In February 2005, the AMA expressed its support for a long-term care scheme as an alternative to the current fault based adversarial system, which results in lump sum payments but often does not result in the best care for the catastrophically injured or the people who care for them. State governments control two of the most important levers in this debate. Firstly, state governments control the tort law environment and, secondly, they effectively indemnify doctors for their work in public hospitals. In recent years, state Labor governments have acted by making major reforms to the laws of negligence on civil and medical liability. Recent evidence suggests that these reforms are having a substantial impact on the number of claims against doctors for negligence. That is only one part of resolving the medical indemnity problem, however, and the Minister for Health and Ageing, Mr Abbott, has failed to effectively engage the state governments and work with them to develop options to resolve this issue.

Another important issue is the collection of data about medical negligence claims and the tort law experience in this new policy and legal environment. In Victoria, the Bracks government now has probably the most comprehensive set of data on medical indemnity claims of most, if not all, governments in Australia as a result of working with the Medical Indemnity Protection Society. This is exactly the type of database that the federal government needs to work towards establishing in cooperation with the state governments and medical defence organisations.

In November 2004, news stories confirmed that UMP had reduced its premiums. News of this caused outrage amongst other medical indemnity providers, who are subject to the same level of assistance which UMP have benefited from since its bailout. Some UMP members will enjoy premium reductions of up to 30 per cent next year. At least two other medical indemnity funds have written to the Prime Minister expressing their concern, quite rightly, over these events. This highlights the competitive neutrality issue which arises when the Commonwealth intervenes to the extent it has with UMP.

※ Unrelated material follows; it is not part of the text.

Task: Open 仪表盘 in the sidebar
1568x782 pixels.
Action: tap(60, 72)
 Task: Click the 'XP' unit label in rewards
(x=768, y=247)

The Treasury is currently conducting a review of competitive neutrality in the medical indemnity sector. Some medical indemnity providers have expressed concerns about competitive neutrality in the medical indemnity market arising from the government’s assistance provided to the industry in recent years. The inquiry will examine the competitive advantages in the medical indemnity industry arising from measures undertaken by the Australian government specifically to assist medical indemnity providers since 29 April 2002. I understand that it will analyse each form of government assistance and their interactions in assessing implications for competitive neutrality in the medical indemnity market and any resulting competitive advantages, including, but not limited to, such possible advantages as savings on reinsurance or capital servicing costs.

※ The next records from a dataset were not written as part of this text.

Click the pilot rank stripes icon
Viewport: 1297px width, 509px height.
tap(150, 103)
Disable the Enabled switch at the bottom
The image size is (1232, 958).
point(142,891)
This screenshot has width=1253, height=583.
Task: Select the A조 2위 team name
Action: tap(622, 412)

Labor believes it is crucial that, in determining the competitive neutrality issues arising from the government’s assistance, policy responses should be developed to address any identified competitive advantage. In addition, the overall policy should aim to deliver—as well as the identified policy aims of ensuring a viable, affordable, fair and competitive medical indemnity market—sustainability for the medical indemnity sector and the taxpayer, as well as fair and transparent outcomes for consumers. Labor looks forward to examining closely the outcomes of the report, which is due by 15 March.

As I said earlier, Labor will not oppose this bill. But I have laid out that chronology and Labor’s concerns, which have been well made and well expressed over some three years now, especially by our shadow ministers, since the crisis began a long time ago and came to a head in April 2002.